TG

Review, I/O, and the public site agent

A day of publishing content about code review, I/O bottlenecks in Node.js, and improving the blog's visual and interactive surface.

Most of the day was about the site itself. I published and refined content about how software development changed with agents, using code review as one example of a larger shift. The thesis became sharper: writing got cheaper, but confidence did not. Reviewing well, understanding context, and deciding whether a change should land are still central skills.

I also worked on a post about I/O bottlenecks in web systems. The idea was to explain why, in many common web systems, the problem is not CPU. The cost is network, database, disk, external calls, and waiting. That helps place Node.js, the event loop, callbacks, frontend, mobile, and the database into an architecture that is easier to see.

A more visual and queryable blog

In the blog interface, I adjusted featured cards so they show cover images on desktop. It is a small change, but it changes the editorial feel of the home page: the post is no longer only a title and summary. It carries a visual identity in the first scan.

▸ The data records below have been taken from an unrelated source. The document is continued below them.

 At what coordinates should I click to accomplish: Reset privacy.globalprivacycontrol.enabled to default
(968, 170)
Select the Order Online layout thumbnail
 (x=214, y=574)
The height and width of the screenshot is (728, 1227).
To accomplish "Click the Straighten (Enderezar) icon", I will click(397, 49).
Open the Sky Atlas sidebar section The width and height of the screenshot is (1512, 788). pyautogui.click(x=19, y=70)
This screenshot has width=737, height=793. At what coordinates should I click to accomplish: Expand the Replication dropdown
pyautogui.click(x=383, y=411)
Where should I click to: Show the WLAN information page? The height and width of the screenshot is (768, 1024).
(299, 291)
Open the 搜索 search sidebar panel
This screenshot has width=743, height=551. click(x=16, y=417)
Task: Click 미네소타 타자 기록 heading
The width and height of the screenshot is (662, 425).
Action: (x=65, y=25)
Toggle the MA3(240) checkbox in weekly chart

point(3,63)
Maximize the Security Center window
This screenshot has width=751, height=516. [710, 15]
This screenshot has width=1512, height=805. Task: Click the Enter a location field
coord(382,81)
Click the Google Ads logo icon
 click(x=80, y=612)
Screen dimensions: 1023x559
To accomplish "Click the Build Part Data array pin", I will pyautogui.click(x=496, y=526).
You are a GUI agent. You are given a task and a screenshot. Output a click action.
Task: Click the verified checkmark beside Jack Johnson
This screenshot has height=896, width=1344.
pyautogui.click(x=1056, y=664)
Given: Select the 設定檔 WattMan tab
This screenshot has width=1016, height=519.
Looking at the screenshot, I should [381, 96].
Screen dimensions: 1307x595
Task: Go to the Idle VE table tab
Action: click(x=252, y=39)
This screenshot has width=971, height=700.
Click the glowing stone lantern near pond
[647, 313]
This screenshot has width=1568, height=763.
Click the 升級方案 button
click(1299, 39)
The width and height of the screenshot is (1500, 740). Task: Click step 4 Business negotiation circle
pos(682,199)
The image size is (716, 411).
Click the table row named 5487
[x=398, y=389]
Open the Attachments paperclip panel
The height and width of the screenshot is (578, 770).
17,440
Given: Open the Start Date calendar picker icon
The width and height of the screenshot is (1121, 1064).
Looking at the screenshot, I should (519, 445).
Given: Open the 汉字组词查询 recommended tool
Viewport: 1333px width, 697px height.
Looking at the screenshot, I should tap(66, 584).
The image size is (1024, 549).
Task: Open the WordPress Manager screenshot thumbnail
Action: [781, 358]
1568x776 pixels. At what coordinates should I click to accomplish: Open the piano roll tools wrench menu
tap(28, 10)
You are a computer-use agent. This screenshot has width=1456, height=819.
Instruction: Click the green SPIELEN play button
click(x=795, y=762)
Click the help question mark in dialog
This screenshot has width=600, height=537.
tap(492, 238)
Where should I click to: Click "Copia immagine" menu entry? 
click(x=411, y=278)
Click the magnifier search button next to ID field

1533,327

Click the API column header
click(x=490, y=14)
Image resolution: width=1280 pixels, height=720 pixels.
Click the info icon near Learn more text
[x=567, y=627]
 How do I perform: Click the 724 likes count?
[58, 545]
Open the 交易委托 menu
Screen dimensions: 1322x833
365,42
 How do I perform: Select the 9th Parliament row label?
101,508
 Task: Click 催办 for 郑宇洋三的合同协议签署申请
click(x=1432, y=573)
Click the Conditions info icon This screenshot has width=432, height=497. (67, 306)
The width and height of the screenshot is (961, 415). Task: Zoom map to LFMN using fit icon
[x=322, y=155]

The first version of the public site agent also landed. The idea is to allow questions over the public corpus while keeping the boundary clear. The agent can look at published content, not private memory, local sessions, or sensitive background work. That boundary is part of the product, not a technical footnote.

Notes about real code

Another thread turned small code examples into a larger reflection about real codebases. Mutable variables, objects without clear types, and TypeScript used without enough modeling look small in isolation, but they become maintenance cost inside large controllers, services, and components.

It was a day of reinforcing a simple idea: AI speeds up production, but it also increases the responsibility to name things better, review better, and publish with more judgment.